**Set task:** Pick out each line below that contains the word "button" and copy those lines.

**Dataset:**
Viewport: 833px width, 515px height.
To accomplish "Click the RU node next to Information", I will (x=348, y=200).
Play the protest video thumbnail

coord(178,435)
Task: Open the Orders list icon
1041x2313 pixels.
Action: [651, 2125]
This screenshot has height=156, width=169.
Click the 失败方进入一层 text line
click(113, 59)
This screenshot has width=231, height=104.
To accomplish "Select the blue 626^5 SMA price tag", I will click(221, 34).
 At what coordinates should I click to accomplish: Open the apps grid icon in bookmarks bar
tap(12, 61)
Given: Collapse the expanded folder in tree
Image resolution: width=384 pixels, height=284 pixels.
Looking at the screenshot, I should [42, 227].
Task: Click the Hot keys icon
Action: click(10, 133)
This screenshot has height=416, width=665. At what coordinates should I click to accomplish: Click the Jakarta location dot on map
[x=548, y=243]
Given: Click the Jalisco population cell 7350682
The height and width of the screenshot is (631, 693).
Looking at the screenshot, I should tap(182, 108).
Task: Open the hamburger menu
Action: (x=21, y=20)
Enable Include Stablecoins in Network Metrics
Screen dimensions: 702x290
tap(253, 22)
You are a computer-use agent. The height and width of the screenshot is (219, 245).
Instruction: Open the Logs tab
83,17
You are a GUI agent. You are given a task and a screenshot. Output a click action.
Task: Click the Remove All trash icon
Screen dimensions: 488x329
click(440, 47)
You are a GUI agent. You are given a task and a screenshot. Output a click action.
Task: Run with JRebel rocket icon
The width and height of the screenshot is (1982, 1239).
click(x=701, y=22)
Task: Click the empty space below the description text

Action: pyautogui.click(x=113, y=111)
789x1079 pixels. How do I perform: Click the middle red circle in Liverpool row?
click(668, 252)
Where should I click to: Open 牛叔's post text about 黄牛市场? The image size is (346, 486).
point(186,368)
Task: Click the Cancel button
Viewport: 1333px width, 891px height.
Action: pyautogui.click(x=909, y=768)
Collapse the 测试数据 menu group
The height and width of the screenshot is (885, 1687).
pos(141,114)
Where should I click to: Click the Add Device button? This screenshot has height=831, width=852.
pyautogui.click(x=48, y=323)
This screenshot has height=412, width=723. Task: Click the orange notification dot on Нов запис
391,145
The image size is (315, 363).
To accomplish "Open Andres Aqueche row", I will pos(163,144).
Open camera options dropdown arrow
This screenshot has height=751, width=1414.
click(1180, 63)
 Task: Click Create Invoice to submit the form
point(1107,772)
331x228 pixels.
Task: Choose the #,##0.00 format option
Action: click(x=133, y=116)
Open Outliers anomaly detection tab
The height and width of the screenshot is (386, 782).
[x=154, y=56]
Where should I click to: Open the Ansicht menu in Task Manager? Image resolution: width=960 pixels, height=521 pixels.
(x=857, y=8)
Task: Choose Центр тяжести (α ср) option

**Response to this exercise:**
Task: Click the Cancel button
Where should I click to: Click the Add Device button? This screenshot has height=831, width=852.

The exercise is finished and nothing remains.